§ PROBLEM REQUIREMENTS
Transcribe the lines from the start of the data below through the line with "dimensions: 640x1040 300,702", word for word and nothing more.

§ PROVIDED ENTRIES
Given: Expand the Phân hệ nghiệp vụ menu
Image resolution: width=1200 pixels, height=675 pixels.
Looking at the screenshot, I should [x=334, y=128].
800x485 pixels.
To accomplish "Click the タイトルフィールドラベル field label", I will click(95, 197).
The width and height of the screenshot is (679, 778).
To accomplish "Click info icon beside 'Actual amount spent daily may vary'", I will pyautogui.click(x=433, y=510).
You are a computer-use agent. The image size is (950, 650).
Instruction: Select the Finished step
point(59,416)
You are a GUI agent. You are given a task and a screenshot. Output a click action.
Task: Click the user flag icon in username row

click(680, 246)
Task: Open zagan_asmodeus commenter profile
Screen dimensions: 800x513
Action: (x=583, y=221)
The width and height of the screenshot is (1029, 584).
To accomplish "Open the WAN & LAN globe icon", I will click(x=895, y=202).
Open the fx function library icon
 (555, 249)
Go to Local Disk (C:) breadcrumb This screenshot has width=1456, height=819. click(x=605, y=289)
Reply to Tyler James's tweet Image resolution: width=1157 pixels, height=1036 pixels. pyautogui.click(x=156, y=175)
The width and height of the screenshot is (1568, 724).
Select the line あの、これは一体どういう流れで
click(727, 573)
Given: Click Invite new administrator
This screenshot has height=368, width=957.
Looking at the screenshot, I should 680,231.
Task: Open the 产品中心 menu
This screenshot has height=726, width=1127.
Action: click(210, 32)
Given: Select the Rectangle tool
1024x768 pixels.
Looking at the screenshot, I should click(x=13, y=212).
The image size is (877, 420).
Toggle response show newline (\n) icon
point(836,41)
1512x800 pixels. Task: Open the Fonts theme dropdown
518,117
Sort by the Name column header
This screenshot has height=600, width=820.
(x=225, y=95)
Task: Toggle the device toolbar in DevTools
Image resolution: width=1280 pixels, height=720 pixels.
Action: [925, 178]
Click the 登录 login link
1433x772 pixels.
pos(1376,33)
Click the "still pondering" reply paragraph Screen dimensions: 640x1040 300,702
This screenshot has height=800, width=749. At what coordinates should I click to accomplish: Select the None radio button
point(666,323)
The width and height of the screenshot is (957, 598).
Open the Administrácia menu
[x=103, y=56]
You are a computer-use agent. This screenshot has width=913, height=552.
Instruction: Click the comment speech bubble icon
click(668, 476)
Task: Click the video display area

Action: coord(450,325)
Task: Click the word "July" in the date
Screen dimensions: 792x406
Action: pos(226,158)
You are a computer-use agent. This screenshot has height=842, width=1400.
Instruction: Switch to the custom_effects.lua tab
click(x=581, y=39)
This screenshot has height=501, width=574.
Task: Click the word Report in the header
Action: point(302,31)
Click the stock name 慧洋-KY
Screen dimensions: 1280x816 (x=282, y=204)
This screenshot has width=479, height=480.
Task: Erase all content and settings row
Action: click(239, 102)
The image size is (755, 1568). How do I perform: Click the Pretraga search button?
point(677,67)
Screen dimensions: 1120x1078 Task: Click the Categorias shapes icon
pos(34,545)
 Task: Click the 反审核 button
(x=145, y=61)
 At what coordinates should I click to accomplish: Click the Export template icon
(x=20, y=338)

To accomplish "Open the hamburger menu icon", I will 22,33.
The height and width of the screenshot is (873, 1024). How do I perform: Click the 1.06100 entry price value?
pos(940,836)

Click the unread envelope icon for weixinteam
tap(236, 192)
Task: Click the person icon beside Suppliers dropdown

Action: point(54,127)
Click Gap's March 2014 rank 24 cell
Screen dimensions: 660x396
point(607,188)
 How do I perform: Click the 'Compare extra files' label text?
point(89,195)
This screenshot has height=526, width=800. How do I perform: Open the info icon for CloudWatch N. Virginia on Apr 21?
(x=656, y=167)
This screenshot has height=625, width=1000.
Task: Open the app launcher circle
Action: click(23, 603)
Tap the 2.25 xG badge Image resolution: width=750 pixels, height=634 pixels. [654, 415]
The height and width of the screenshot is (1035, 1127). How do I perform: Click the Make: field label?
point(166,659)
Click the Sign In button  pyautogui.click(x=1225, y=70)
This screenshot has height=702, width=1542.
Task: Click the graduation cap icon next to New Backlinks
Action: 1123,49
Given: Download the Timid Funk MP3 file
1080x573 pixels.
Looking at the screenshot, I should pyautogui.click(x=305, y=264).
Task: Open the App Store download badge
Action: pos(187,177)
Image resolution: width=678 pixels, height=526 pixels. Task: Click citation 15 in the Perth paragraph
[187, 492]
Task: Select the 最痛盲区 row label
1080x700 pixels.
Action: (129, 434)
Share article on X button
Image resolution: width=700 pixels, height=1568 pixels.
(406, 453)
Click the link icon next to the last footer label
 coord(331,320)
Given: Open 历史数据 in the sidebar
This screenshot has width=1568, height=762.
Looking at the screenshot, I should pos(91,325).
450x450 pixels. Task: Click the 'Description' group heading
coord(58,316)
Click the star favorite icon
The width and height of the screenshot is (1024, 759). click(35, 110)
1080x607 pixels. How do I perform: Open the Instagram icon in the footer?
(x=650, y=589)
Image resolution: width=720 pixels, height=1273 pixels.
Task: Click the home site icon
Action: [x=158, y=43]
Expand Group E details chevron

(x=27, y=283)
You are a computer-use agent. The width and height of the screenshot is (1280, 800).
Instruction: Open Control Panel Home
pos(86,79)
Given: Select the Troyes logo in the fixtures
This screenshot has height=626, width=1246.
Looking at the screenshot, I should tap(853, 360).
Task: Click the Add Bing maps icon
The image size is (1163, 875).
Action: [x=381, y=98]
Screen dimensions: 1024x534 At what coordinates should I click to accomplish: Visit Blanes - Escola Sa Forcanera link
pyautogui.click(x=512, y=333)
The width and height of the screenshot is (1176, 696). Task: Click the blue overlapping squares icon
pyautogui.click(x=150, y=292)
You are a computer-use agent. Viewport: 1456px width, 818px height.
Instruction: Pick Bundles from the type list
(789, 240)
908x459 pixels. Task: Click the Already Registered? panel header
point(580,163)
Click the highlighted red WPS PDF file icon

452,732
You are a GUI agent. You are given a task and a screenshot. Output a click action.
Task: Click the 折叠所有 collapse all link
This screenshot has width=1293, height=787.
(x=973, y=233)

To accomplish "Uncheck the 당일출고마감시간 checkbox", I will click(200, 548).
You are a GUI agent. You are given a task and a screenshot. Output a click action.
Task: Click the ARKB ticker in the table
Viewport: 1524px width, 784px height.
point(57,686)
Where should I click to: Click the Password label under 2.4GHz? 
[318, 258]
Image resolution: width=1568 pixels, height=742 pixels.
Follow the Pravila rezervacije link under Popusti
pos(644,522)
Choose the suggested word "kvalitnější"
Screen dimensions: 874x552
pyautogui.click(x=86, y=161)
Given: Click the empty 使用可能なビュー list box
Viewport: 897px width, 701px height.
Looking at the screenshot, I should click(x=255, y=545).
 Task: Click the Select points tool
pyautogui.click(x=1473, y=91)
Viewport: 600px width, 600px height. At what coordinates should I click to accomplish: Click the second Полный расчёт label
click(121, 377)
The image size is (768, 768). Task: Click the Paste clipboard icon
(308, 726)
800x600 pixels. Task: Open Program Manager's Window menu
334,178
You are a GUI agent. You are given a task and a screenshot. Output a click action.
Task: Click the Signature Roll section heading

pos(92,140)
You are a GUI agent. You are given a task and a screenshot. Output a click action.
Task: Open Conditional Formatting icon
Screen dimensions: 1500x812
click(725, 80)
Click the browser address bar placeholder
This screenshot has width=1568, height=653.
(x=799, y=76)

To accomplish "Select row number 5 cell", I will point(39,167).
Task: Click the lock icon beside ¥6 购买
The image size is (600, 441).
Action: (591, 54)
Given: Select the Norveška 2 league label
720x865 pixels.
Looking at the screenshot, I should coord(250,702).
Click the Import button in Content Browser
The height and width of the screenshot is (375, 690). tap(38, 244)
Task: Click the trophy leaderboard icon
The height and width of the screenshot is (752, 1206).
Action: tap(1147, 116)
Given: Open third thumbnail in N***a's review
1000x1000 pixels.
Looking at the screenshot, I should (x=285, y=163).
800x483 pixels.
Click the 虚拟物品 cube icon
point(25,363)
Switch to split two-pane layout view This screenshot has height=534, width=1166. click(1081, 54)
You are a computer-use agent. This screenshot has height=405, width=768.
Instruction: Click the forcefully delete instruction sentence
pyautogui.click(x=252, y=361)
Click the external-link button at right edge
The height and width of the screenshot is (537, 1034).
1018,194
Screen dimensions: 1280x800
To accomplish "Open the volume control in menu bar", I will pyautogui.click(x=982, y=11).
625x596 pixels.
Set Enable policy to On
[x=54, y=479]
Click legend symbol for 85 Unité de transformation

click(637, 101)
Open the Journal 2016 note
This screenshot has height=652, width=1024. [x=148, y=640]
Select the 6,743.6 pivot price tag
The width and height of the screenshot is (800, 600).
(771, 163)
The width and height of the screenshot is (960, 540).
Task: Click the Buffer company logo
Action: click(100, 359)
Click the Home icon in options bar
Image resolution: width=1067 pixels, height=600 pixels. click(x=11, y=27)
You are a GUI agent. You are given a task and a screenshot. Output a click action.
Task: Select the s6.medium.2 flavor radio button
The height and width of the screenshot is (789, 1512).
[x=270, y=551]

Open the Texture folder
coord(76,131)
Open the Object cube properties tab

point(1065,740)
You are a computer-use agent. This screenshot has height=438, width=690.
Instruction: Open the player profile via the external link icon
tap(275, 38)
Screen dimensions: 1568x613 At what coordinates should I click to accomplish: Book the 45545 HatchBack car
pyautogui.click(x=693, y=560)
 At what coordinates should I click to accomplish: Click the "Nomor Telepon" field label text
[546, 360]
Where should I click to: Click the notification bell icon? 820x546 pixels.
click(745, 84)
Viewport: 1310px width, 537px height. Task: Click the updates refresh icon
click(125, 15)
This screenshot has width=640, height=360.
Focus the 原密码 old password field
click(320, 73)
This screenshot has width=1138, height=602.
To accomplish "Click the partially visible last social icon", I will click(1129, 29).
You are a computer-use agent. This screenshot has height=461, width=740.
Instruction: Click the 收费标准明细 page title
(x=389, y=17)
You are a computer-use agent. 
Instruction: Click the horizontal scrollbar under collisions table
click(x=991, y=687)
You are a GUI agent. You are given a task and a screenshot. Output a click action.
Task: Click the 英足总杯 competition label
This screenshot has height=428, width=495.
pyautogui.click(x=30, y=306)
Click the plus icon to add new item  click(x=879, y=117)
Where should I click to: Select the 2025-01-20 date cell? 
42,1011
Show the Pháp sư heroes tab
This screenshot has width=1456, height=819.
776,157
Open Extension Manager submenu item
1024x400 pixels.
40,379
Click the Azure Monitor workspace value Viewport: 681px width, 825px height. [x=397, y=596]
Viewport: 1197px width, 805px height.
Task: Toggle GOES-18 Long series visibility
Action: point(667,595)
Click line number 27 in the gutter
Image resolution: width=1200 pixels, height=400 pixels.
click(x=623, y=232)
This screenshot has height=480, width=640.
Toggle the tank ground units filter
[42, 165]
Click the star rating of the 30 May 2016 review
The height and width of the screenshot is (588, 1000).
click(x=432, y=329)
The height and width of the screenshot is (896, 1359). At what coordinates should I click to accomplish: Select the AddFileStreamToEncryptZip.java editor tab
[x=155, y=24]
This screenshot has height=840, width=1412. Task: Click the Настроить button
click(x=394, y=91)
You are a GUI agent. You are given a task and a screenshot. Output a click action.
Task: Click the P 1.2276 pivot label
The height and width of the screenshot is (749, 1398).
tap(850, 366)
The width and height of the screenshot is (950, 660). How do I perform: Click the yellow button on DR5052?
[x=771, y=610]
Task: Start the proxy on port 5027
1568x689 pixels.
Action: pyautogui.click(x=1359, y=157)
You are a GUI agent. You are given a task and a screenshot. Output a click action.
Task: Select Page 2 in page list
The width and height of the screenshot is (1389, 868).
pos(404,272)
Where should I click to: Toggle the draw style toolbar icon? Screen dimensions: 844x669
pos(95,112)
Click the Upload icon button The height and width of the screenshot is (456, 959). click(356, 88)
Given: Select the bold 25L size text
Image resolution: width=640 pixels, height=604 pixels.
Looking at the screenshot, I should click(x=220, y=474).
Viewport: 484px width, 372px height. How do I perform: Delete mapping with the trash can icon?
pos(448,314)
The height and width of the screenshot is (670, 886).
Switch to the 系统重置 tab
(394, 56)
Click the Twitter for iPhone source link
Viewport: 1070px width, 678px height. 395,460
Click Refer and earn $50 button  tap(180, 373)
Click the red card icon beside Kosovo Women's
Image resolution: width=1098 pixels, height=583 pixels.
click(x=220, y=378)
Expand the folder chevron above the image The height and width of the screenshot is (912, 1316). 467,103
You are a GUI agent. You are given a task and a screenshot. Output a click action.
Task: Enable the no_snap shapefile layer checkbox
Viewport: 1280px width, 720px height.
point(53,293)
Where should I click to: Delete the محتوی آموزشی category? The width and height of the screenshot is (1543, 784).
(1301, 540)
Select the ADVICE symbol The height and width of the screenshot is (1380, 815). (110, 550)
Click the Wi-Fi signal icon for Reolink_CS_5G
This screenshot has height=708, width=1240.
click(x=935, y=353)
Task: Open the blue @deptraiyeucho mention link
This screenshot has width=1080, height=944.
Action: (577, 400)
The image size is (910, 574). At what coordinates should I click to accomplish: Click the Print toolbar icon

§ ANSWER FOR THE TASK
Given: Expand the Phân hệ nghiệp vụ menu
Image resolution: width=1200 pixels, height=675 pixels.
Looking at the screenshot, I should [x=334, y=128].
800x485 pixels.
To accomplish "Click the タイトルフィールドラベル field label", I will click(95, 197).
The width and height of the screenshot is (679, 778).
To accomplish "Click info icon beside 'Actual amount spent daily may vary'", I will pyautogui.click(x=433, y=510).
You are a computer-use agent. The image size is (950, 650).
Instruction: Select the Finished step
point(59,416)
You are a GUI agent. You are given a task and a screenshot. Output a click action.
Task: Click the user flag icon in username row

click(680, 246)
Task: Open zagan_asmodeus commenter profile
Screen dimensions: 800x513
Action: (x=583, y=221)
The width and height of the screenshot is (1029, 584).
To accomplish "Open the WAN & LAN globe icon", I will click(x=895, y=202).
Open the fx function library icon
 (555, 249)
Go to Local Disk (C:) breadcrumb This screenshot has width=1456, height=819. click(x=605, y=289)
Reply to Tyler James's tweet Image resolution: width=1157 pixels, height=1036 pixels. pyautogui.click(x=156, y=175)
The width and height of the screenshot is (1568, 724).
Select the line あの、これは一体どういう流れで
click(727, 573)
Given: Click Invite new administrator
This screenshot has height=368, width=957.
Looking at the screenshot, I should 680,231.
Task: Open the 产品中心 menu
This screenshot has height=726, width=1127.
Action: click(210, 32)
Given: Select the Rectangle tool
1024x768 pixels.
Looking at the screenshot, I should click(x=13, y=212).
The image size is (877, 420).
Toggle response show newline (\n) icon
point(836,41)
1512x800 pixels. Task: Open the Fonts theme dropdown
518,117
Sort by the Name column header
This screenshot has height=600, width=820.
(x=225, y=95)
Task: Toggle the device toolbar in DevTools
Image resolution: width=1280 pixels, height=720 pixels.
Action: [925, 178]
Click the 登录 login link
1433x772 pixels.
pos(1376,33)
Click the "still pondering" reply paragraph Screen dimensions: 640x1040 300,702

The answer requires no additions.